Zwischen dem neu gewählten Stadtrat Anton Kiwic (SP) und dem nicht gewählten Kandidaten Bernhard Schmidt (parteilos) standen nur 23 Stimmen. «Ich bin grundsätzlich ein bisschen enttäuscht», sagte der Limmattalbahn-Gegner Schmidt, «aber gleichzeitig ist es ein Hammer-Resultat.» Schmidt fühlt sich nun darin bestätigt, dass er eine grosse Anhängerschaft hat und dass viele Dietiker das Wachstum kritisch sehen.

Noch ohne den Präsidenten: der frischgewählte Stadtrat von Dietikon.

Noch ohne den Präsidenten: der frischgewählte Stadtrat von Dietikon.

«Das war sehr knapp», sagte der neu gewählte Stadtrat Anton Kiwic (SP) zu den 23 Stimmen Unterschied. Das zeige, dass es auf jede Stimme ankommt. Er war überrascht, dass er unter den Gewählten den letzten Platz holte.

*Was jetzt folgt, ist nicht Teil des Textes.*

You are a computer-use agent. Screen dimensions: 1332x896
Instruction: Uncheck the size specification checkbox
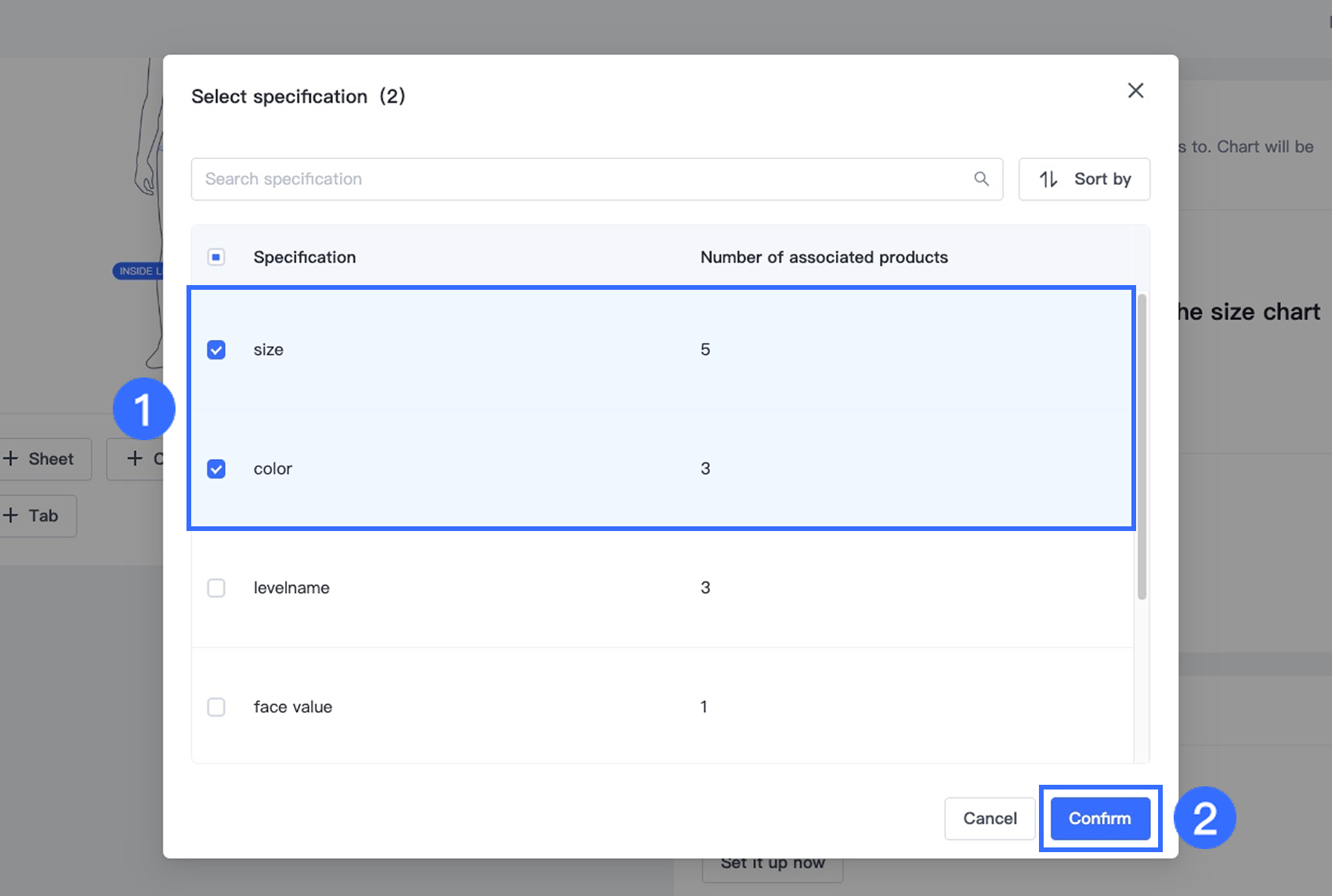coord(216,350)
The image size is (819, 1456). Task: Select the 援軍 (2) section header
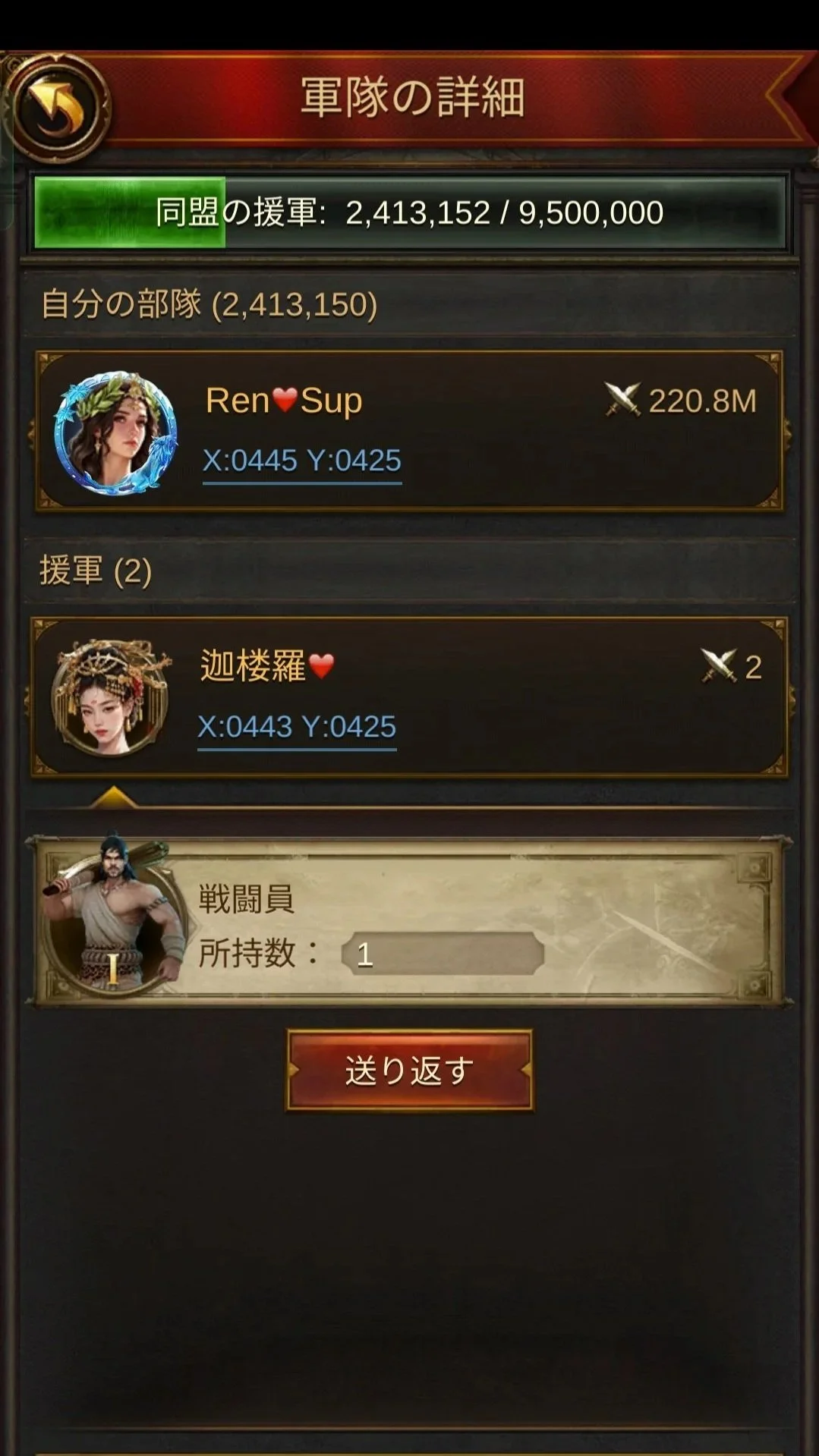(x=410, y=571)
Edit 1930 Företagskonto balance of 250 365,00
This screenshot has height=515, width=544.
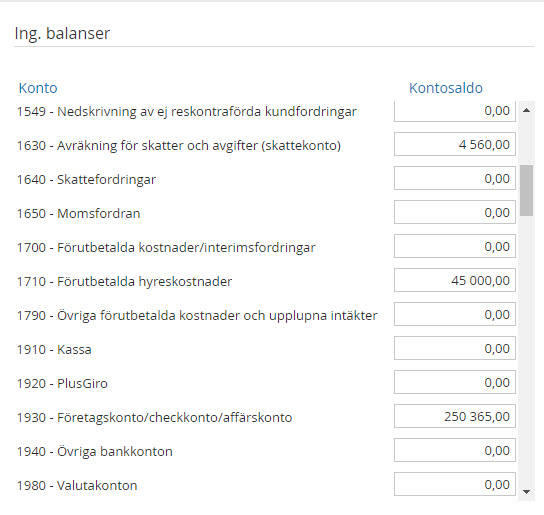455,416
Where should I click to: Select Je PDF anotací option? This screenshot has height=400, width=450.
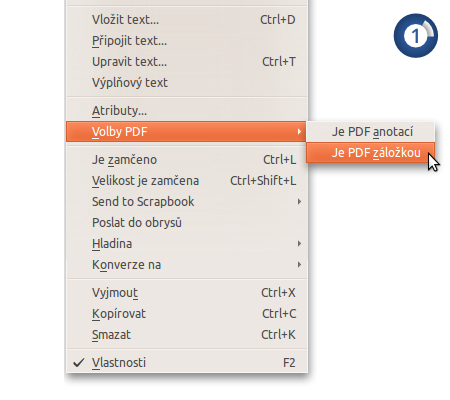(371, 132)
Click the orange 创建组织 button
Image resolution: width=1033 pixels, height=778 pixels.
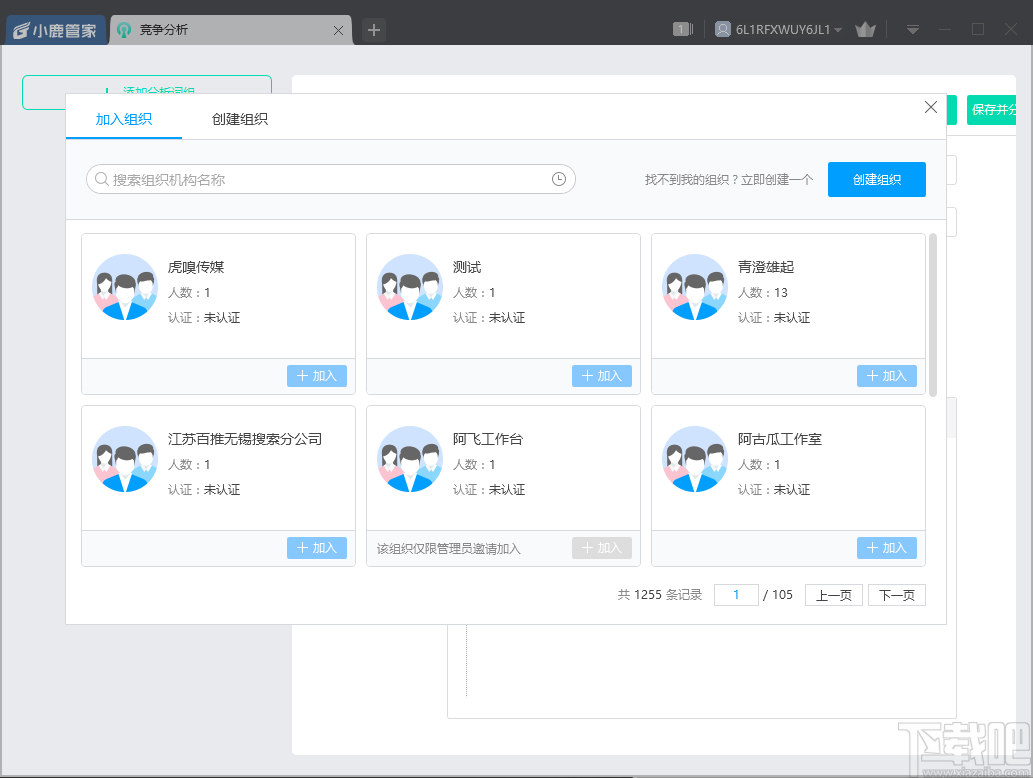877,180
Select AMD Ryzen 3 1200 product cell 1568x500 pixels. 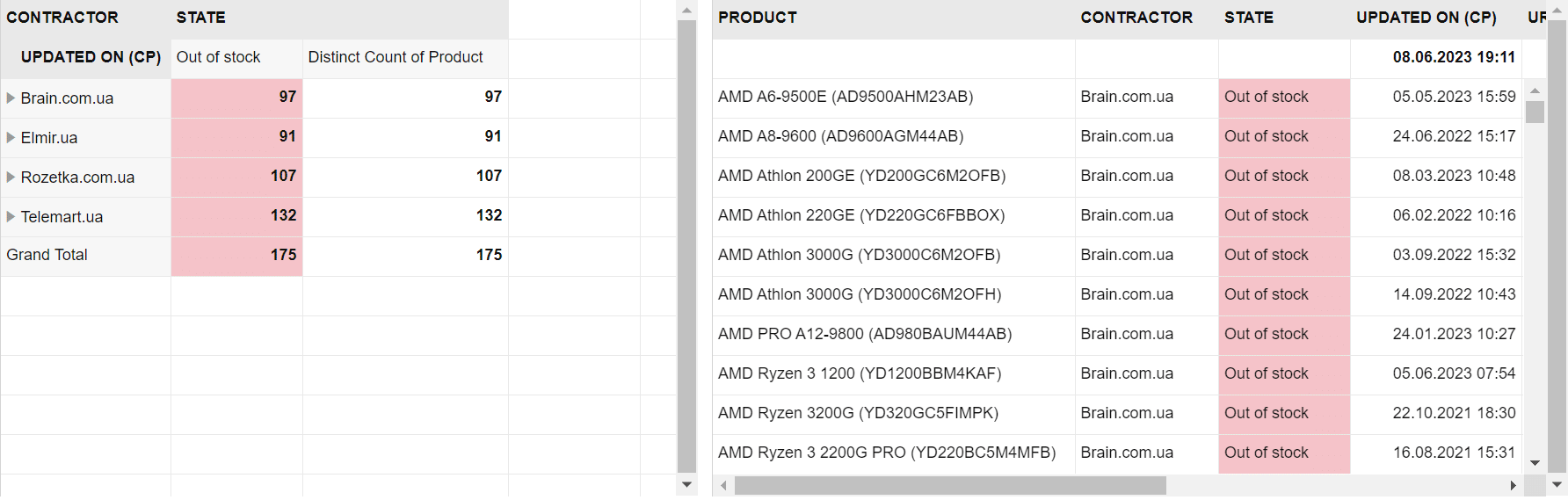click(860, 373)
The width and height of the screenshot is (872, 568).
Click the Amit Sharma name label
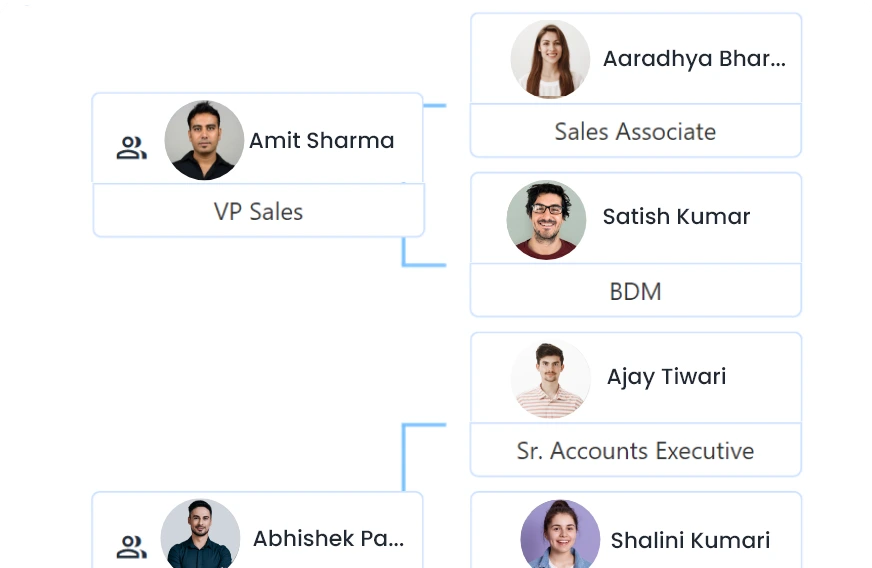click(x=321, y=141)
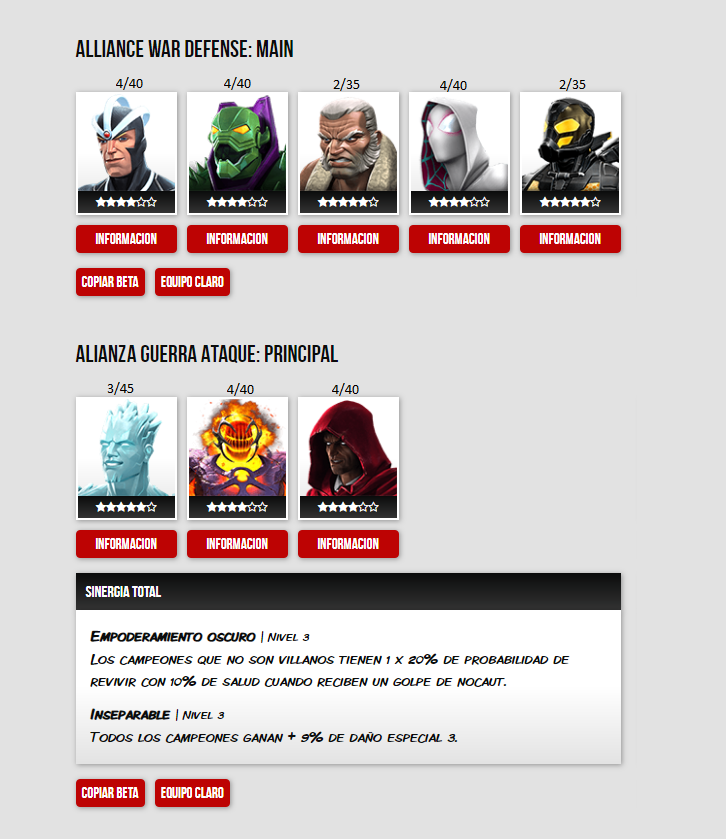Select the Iceman champion portrait

(x=126, y=458)
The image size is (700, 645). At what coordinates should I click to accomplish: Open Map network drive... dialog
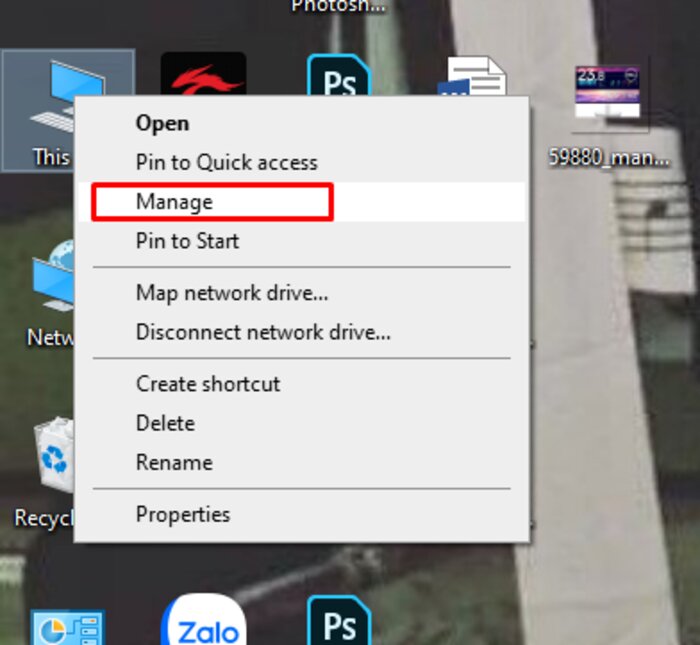[231, 293]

Die zweite Überraschung des Tages war die Abwahl von Roger Brunner (SVP) als Überzähliger. Das konnte sich auf die Schnelle niemand so richtig erklären und es war auch äusserst knapp. Um 26 Stimmen verpasste er die Wiederwahl. «Das ist eine grosse Enttäuschung. Auch dass wir den dritten Sitz nicht verteidigen konnten, ist der Wermutstropfen des heutigen Tages, das ist ganz klar», sagte der wiedergewählte Roger Bachmann (SVP) nach der Bekanntgabe der Resultate. Es sei schwierig zu sagen, was dazu geführt habe. «Das linksgrüne Lager war stark mobilisiert. Da hat wahrscheinlich auch die «No Billag»-Initiative einen Teil dazu beigetragen», analysierte Bachmann. Doch Neid zeigte er keinen: «Selber haben wir vor vier Jahren von der Masseinwanderungsinitiative profitieren können und jetzt ist das Pendel halt auf die andere Seite ausgeschlagen.»

Roger Bachmann (SVP): «Das gute Resultat stimmt mich zuversichtlich für den zweiten Wahlgang»

Roger Bachmann (SVP): «Das gute Resultat stimmt mich zuversichtlich für den zweiten Wahlgang»

Neu im Stadtrat sind neben Anton Kiwic auch Lucas Neff (Grüne), Reto Siegrist (CVP) und Philipp Müller (FDP). Neff verwies darauf, dass ihm im 2014 für den Einzug in den Stadtrat nur 113 Stimmen fehlten. «Das war extrem wenig», sagte er. Nun konnte er die Chance nutzen, dass mit Otto Müller (FDP), Jean-Pierre Balbiani (SVP) und Esther Tonini (SP) gleich drei Stadträte nicht mehr angetreten sind.

Ähnlich zuversichtlich wie Neff war auch Siegrist, der es ebenfalls zum zweiten Mal versuchte. «Die letzten vier Jahre konnte ich im Gemeinderat einiges bewegen, das hatte mich positiv gestimmt», sagte er.

Grosse Kräfteverschiebung

Total verlor die SVP im Dietiker Stadtrat zwei Sitze, die Grünen und die CVP gewannen je einen. Die bürgerlichen Parteien SVP und FDP haben jetzt keine Mehrheit mehr. Die neue Zusammensetzung des Stadtrats freut Siegrist. «Jetzt stehen Sachargumente und nicht die Parteipolitik im Mittelpunkt», sagte er gestern. Auch Heinz Illi (EVP) ist guten Mutes: «Fast alle Parteien sind vertreten. Das wird total gut sein für die nächsten vier Jahre.» Und Rolf Schaeren (CVP) sagte: «Das gibt eine neue Dynamik.»

Zuversichtlich ging auch Philipp Müller in die Wahl: «Das Resultat ist jetzt aber so positiv ausgefallen, dass es für mich doch auch etwas überraschend war», sagte er. Gleichzeitig haderte er mit den Sitzverlusten der SVP.